= Dan Hsu =

Video game journalist (born 1971)

Dan "Shoe" Hsu (born 1971) is the former editorial director of the 1UP Network, as well as former editor-in-chief of the video game magazine Electronic Gaming Monthly, a position he held from 2001 to 2008. Hsu attended the University of Michigan. His nickname, "Shoe", refers to the pronunciation of his surname.

Hsu first joined EGM's magazine staff in 1996. Including a year-long absence in 2000 to work at website Gamers.com, Hsu spent 12 years working for EGM before announcing his April 25, 2008 departure from the 1UP Network. Immediately after leaving 1UP, Hsu started a personal blog with former EGM Senior Editor Crispin Boyer called Sore Thumbs Blog. This blog is no longer active.

Hsu co-founded Bitmob (and parent company Bitmob Media, Inc.) with Demian Linn, the former executive producer of GameVideos.com and The 1UP Show. Bitmob.com soft-launched in May 2009.

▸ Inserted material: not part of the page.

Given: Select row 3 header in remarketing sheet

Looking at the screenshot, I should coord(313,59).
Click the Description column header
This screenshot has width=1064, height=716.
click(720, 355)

On December 1, 2009 it was announced via press release that Hsu would be returning to Electronic Gaming Monthly as part of its relaunch, along with Demian Linn.

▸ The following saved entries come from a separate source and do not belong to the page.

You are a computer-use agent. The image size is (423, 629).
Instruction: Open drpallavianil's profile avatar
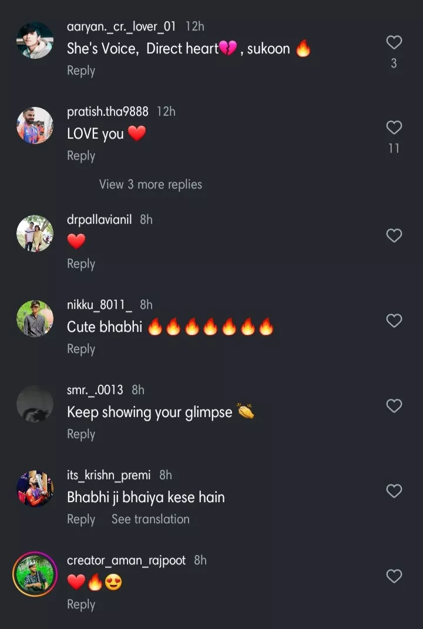tap(35, 233)
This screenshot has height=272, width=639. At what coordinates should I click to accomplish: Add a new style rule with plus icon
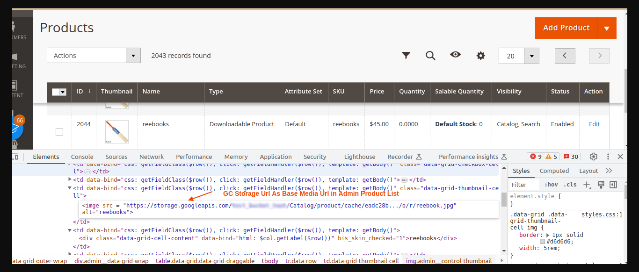click(587, 185)

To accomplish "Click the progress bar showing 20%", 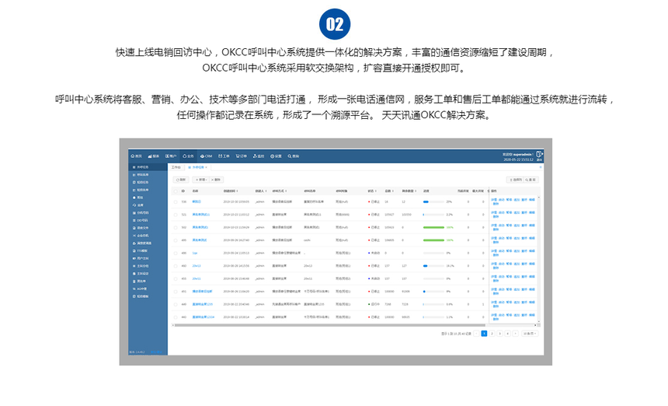I will click(432, 201).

VentureBeat acquired Bitmob on February 1, 2012. Since then, Bitmob has been incorporated into VentureBeats gaming site, GamesBeat, where Hsu served as the editor-in-chief until October 2014, where he announced he was leaving gaming media permanently. He's still in the gaming business, currently working at Blizzard Entertainment as Senior Director of Content Programming.

==Controversies==
Hsu created a stir in the gaming industry in late 2005, when he wrote an editorial about the practice of gaming magazines and websites selling article and editorial opportunities to gaming publishers in exchange for advertising agreements. Citing an unnamed contact at a major game publishing company, Hsu refused to name the parties involved, but condemned those responsible for not maintaining journalistic integrity. The matter was publicized further when Slashdot linked to a Games.net editorial response written by Chris Cook, a writer for game magazine GamePro, who admonished Hsu for not specifying which companies were involved in the practices that were alluded to.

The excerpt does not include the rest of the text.